**Aim of the task:**
Every record must be copied exactly.

#### Input data ####

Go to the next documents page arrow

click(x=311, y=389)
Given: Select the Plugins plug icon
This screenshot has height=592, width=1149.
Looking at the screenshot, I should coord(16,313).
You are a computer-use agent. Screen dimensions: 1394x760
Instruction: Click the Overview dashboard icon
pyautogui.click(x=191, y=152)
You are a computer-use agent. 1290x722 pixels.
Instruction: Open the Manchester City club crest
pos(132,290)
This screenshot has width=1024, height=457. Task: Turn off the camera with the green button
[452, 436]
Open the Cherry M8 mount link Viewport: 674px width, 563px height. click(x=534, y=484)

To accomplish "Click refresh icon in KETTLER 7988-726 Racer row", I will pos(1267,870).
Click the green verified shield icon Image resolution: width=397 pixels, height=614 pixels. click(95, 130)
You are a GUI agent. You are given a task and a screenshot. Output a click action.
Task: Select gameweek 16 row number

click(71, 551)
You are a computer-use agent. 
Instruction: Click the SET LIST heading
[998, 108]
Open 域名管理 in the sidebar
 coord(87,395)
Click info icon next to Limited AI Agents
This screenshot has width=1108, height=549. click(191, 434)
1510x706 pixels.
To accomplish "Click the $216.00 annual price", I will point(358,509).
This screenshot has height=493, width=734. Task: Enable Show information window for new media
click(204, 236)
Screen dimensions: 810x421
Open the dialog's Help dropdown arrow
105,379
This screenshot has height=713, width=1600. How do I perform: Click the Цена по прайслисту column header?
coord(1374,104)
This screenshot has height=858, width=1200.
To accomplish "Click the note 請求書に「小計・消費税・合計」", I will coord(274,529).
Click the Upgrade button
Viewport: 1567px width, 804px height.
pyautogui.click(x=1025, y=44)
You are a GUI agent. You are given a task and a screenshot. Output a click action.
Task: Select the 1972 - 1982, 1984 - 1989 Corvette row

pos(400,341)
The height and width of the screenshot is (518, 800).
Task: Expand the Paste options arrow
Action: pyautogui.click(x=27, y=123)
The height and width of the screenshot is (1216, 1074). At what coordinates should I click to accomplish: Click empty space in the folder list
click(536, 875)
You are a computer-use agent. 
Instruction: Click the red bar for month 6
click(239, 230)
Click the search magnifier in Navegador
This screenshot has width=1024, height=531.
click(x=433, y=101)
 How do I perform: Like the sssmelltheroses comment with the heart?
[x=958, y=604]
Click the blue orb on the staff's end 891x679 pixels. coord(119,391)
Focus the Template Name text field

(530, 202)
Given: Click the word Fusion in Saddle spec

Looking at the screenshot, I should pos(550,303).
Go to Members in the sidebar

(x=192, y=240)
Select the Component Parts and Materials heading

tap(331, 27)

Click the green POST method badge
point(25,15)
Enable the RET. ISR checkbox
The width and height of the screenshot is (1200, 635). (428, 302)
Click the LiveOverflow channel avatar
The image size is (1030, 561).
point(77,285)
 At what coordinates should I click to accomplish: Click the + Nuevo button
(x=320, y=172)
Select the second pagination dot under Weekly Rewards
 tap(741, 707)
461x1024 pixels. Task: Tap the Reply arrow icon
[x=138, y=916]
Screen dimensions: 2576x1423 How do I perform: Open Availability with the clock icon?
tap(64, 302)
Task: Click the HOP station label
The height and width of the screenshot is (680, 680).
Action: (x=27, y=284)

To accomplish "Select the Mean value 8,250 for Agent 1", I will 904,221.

####

**Answer to this task:**
Go to the next documents page arrow

click(x=311, y=389)
Given: Select the Plugins plug icon
This screenshot has height=592, width=1149.
Looking at the screenshot, I should coord(16,313).
You are a computer-use agent. Screen dimensions: 1394x760
Instruction: Click the Overview dashboard icon
pyautogui.click(x=191, y=152)
You are a computer-use agent. 1290x722 pixels.
Instruction: Open the Manchester City club crest
pos(132,290)
This screenshot has width=1024, height=457. Task: Turn off the camera with the green button
[452, 436]
Open the Cherry M8 mount link Viewport: 674px width, 563px height. click(x=534, y=484)

To accomplish "Click refresh icon in KETTLER 7988-726 Racer row", I will pos(1267,870).
Click the green verified shield icon Image resolution: width=397 pixels, height=614 pixels. click(95, 130)
You are a GUI agent. You are given a task and a screenshot. Output a click action.
Task: Select gameweek 16 row number

click(71, 551)
You are a computer-use agent. 
Instruction: Click the SET LIST heading
[998, 108]
Open 域名管理 in the sidebar
 coord(87,395)
Click info icon next to Limited AI Agents
This screenshot has width=1108, height=549. click(191, 434)
1510x706 pixels.
To accomplish "Click the $216.00 annual price", I will point(358,509).
This screenshot has height=493, width=734. Task: Enable Show information window for new media
click(204, 236)
Screen dimensions: 810x421
Open the dialog's Help dropdown arrow
105,379
This screenshot has height=713, width=1600. How do I perform: Click the Цена по прайслисту column header?
coord(1374,104)
This screenshot has height=858, width=1200.
To accomplish "Click the note 請求書に「小計・消費税・合計」", I will coord(274,529).
Click the Upgrade button
Viewport: 1567px width, 804px height.
pyautogui.click(x=1025, y=44)
You are a GUI agent. You are given a task and a screenshot. Output a click action.
Task: Select the 1972 - 1982, 1984 - 1989 Corvette row

pos(400,341)
The height and width of the screenshot is (518, 800).
Task: Expand the Paste options arrow
Action: pyautogui.click(x=27, y=123)
The height and width of the screenshot is (1216, 1074). At what coordinates should I click to accomplish: Click empty space in the folder list
click(536, 875)
You are a computer-use agent. 
Instruction: Click the red bar for month 6
click(239, 230)
Click the search magnifier in Navegador
This screenshot has width=1024, height=531.
click(x=433, y=101)
 How do I perform: Like the sssmelltheroses comment with the heart?
[x=958, y=604]
Click the blue orb on the staff's end 891x679 pixels. coord(119,391)
Focus the Template Name text field

(530, 202)
Given: Click the word Fusion in Saddle spec

Looking at the screenshot, I should pos(550,303).
Go to Members in the sidebar

(x=192, y=240)
Select the Component Parts and Materials heading

tap(331, 27)

Click the green POST method badge
point(25,15)
Enable the RET. ISR checkbox
The width and height of the screenshot is (1200, 635). (428, 302)
Click the LiveOverflow channel avatar
The image size is (1030, 561).
point(77,285)
 At what coordinates should I click to accomplish: Click the + Nuevo button
(x=320, y=172)
Select the second pagination dot under Weekly Rewards
 tap(741, 707)
461x1024 pixels. Task: Tap the Reply arrow icon
[x=138, y=916]
Screen dimensions: 2576x1423 How do I perform: Open Availability with the clock icon?
tap(64, 302)
Task: Click the HOP station label
The height and width of the screenshot is (680, 680).
Action: (x=27, y=284)

To accomplish "Select the Mean value 8,250 for Agent 1", I will 904,221.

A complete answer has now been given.